Problem to work on. Repeat word for word the passage of the blog post below that opens with the words containing "Last Day of" and closes with "gutter part :)".

(Text section)

Sunday, January 31, 2010

Last Day of January 2010

If I'm sitting here writing this blog...what does that indicate to you?
-yep. I'm procrastinating.
I have to have "The Great Gatsby" read by tomorrow at 6:20pm. There's 180 pages...it's 10:33pm tonight and I am on page 70. Terrific! I've read it before, and I thoroughly enjoyed it--I just do not feel like reading it again right now. I feel like I need a big break from school. I'm worn out, I'm tired of it. I'd never take a semester off because I can't honestly say I know I'd come back for sure after the break. If I could take a break I'd love to go to France for a year...just chill, walk around...sleep in the gutters...something along those lines. I'm just kidding about the gutter part :)


I'm having an intense internal struggle lately with how crazy and out of hand I allow my emotions to get. I spoke to a friend last summer about this issue and they said that it was said to them, "there's a difference between godly emotions and sinful emotions" and I'm not sure which ones I have for the most part. I know I have some of both, but I'd like to say that SOME are for good reason. I find myself CRYING close to, if not, every day. Sometimes I'm not even sad...I just wait til I'm alone and I absolutely unravel. Sometimes it's just a few tear drops that barely leave my tear ducts and I'm fine...others, it's a 20 minute sob fest. I'm convinced God knew I would need Jenny Lee in my life and I can't believe how much I love the Lee family already and they've not even been here a year yet. She was really encouraging about this issue and said that she deals with the same thing and to not be so hard on myself. The way she explained it was looking at it like a gift: God gave me an emotional release button that once I'm done, I feel better. Some people have to go through so much more to just get it all out. As long as I'm not crying to manipulate someone, I don't think I'm being sinful in crying.

This may seem really, really trivial because its just crying and emotions but it's been really heavy on my heart lately and until Jenny talked to me about it on Thursday, I wasn't "okay" or comfortable with myself.

I guess I wanted to talk about this because I was ashamed of it before, and now I'm not. I guess if anybody has further comments about it, feel free to post, I'm for sure interested in your thoughts.

Tomorrows work load: French Conversation
Poetry I
French Composition
American Lit. 1912-1945

So around 9:30 tomorrow night, I'll be able to relax.

(End Text section)
(Source information)

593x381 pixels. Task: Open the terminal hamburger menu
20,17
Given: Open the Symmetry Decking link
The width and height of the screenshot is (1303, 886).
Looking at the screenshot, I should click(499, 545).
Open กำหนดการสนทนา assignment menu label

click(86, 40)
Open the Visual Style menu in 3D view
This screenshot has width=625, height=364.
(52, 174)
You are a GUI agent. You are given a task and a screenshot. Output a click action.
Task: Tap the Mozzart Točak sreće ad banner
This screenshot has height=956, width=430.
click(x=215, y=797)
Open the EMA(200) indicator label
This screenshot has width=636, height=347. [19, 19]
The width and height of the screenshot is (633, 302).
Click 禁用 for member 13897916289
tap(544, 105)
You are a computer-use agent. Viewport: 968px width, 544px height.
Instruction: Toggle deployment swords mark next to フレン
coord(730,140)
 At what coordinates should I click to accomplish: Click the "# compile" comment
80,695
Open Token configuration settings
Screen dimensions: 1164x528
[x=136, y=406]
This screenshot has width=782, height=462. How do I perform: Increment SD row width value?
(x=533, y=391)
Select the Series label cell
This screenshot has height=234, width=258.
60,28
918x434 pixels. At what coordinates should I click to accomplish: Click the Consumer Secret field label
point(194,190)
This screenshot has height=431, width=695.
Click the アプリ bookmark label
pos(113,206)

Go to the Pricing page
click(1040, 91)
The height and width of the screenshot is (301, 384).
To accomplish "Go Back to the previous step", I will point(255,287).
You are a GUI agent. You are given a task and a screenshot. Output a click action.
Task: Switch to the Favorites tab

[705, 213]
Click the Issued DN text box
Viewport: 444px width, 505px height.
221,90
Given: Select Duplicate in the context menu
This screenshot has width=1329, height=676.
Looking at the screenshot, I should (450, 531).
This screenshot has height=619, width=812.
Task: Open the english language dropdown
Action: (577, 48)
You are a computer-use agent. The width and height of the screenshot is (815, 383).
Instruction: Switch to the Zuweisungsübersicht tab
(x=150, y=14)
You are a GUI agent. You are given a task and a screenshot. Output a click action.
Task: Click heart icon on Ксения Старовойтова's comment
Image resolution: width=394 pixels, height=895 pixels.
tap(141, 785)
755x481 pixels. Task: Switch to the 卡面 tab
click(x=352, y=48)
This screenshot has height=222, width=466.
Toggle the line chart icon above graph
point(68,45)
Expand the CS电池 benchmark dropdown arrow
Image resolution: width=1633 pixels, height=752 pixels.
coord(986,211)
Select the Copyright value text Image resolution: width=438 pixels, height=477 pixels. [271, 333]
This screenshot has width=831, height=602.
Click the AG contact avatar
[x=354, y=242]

(End Source information)

Task answer.
Last Day of January 2010

If I'm sitting here writing this blog...what does that indicate to you?
-yep. I'm procrastinating.
I have to have "The Great Gatsby" read by tomorrow at 6:20pm. There's 180 pages...it's 10:33pm tonight and I am on page 70. Terrific! I've read it before, and I thoroughly enjoyed it--I just do not feel like reading it again right now. I feel like I need a big break from school. I'm worn out, I'm tired of it. I'd never take a semester off because I can't honestly say I know I'd come back for sure after the break. If I could take a break I'd love to go to France for a year...just chill, walk around...sleep in the gutters...something along those lines. I'm just kidding about the gutter part :)